— start of Dataset rows —
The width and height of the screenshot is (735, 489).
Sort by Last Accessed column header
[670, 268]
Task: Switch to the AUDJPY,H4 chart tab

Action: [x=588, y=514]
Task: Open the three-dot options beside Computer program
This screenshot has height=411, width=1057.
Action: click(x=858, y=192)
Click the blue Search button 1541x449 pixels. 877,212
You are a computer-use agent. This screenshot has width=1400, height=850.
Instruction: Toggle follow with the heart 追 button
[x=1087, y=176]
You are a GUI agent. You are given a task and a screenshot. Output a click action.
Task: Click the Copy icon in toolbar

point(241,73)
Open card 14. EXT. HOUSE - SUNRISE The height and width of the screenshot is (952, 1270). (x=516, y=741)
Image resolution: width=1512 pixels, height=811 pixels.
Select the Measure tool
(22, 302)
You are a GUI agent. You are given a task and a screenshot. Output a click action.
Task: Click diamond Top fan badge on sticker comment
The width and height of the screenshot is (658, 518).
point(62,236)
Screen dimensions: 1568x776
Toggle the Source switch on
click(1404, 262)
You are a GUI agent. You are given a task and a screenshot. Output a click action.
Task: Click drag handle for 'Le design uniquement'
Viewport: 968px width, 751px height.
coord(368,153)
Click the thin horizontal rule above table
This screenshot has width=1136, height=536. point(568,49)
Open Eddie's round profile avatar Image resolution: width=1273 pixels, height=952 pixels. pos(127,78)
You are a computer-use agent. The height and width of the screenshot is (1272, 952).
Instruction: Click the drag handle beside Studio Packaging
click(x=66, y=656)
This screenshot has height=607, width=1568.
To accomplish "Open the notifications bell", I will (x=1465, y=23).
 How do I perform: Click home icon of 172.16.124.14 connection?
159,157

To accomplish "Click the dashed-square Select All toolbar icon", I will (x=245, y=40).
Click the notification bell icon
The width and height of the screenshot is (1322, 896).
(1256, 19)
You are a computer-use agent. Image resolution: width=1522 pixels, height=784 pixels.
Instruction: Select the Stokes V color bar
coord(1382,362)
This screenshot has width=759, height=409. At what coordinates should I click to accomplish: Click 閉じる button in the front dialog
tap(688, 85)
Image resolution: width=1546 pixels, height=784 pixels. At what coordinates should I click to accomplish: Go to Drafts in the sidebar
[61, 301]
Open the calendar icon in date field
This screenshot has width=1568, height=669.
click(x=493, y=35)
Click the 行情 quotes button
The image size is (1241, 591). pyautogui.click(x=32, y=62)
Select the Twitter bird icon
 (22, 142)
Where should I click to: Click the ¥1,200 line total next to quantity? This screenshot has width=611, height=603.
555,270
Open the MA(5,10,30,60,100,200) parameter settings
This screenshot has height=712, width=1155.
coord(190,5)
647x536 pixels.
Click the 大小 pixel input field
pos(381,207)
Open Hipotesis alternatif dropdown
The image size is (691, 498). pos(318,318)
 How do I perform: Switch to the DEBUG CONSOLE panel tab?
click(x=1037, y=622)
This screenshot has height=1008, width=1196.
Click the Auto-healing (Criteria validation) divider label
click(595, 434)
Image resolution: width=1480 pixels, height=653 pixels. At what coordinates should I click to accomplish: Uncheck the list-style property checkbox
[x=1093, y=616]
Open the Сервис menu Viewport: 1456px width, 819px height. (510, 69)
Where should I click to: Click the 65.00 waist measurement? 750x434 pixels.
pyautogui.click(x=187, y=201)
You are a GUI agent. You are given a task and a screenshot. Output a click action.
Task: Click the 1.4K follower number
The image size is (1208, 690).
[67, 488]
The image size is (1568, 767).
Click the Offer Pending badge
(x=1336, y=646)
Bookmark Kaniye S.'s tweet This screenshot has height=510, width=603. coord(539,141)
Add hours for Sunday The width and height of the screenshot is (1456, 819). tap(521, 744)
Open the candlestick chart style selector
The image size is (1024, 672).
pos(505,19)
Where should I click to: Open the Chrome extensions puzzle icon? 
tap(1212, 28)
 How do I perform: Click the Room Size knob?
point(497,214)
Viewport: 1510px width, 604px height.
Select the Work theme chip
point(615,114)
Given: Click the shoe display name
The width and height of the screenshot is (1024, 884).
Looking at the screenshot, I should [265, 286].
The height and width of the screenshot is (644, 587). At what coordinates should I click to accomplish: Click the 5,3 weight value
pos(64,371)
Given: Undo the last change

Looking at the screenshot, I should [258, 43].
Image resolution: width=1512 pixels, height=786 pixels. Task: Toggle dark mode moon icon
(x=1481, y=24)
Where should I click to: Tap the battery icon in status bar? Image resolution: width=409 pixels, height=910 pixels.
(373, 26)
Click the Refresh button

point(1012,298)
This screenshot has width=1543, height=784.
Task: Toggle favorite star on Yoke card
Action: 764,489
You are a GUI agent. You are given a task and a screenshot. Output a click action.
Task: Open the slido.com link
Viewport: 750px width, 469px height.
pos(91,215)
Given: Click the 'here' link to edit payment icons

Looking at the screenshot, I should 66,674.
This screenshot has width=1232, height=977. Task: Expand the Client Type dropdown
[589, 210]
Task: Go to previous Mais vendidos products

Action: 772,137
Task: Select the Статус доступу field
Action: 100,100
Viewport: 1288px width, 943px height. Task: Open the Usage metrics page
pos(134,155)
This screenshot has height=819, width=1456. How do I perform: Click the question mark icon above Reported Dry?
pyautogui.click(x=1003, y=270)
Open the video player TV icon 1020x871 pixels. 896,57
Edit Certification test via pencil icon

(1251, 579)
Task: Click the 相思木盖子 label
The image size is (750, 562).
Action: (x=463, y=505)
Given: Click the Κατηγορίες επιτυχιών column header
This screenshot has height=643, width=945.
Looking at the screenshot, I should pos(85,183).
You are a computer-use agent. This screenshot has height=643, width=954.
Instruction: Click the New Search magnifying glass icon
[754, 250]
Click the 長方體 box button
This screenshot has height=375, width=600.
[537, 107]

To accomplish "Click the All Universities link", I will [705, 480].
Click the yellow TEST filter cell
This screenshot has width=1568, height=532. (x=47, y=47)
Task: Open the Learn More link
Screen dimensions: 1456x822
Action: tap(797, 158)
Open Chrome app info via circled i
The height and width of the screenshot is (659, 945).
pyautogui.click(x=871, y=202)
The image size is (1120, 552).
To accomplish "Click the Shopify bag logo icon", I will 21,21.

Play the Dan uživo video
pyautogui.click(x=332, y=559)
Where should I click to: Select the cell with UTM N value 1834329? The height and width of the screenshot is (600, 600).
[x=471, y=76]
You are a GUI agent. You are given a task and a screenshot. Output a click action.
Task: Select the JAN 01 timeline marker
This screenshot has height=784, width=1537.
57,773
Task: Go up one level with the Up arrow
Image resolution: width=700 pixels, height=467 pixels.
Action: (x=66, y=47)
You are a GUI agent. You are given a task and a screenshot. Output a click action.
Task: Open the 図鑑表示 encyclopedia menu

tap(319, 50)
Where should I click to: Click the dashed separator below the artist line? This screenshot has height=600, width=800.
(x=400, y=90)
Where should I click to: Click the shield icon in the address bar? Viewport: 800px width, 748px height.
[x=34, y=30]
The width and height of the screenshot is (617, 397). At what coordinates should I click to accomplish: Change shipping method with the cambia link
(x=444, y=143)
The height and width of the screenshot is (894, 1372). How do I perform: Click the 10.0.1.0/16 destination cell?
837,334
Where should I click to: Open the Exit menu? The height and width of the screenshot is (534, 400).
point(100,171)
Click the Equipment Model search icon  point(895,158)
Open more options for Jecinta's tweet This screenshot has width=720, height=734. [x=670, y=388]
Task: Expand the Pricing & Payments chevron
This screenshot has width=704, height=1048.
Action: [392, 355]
— end of Dataset rows —
Task to carry out: Pull out every line of the listing above that contains the word "with", matching case exactly.

Correct result:
Instruction: Toggle follow with the heart 追 button
Where should I click to: Select the cell with UTM N value 1834329? The height and width of the screenshot is (600, 600).
Task: Go up one level with the Up arrow
The width and height of the screenshot is (617, 397). At what coordinates should I click to accomplish: Change shipping method with the cambia link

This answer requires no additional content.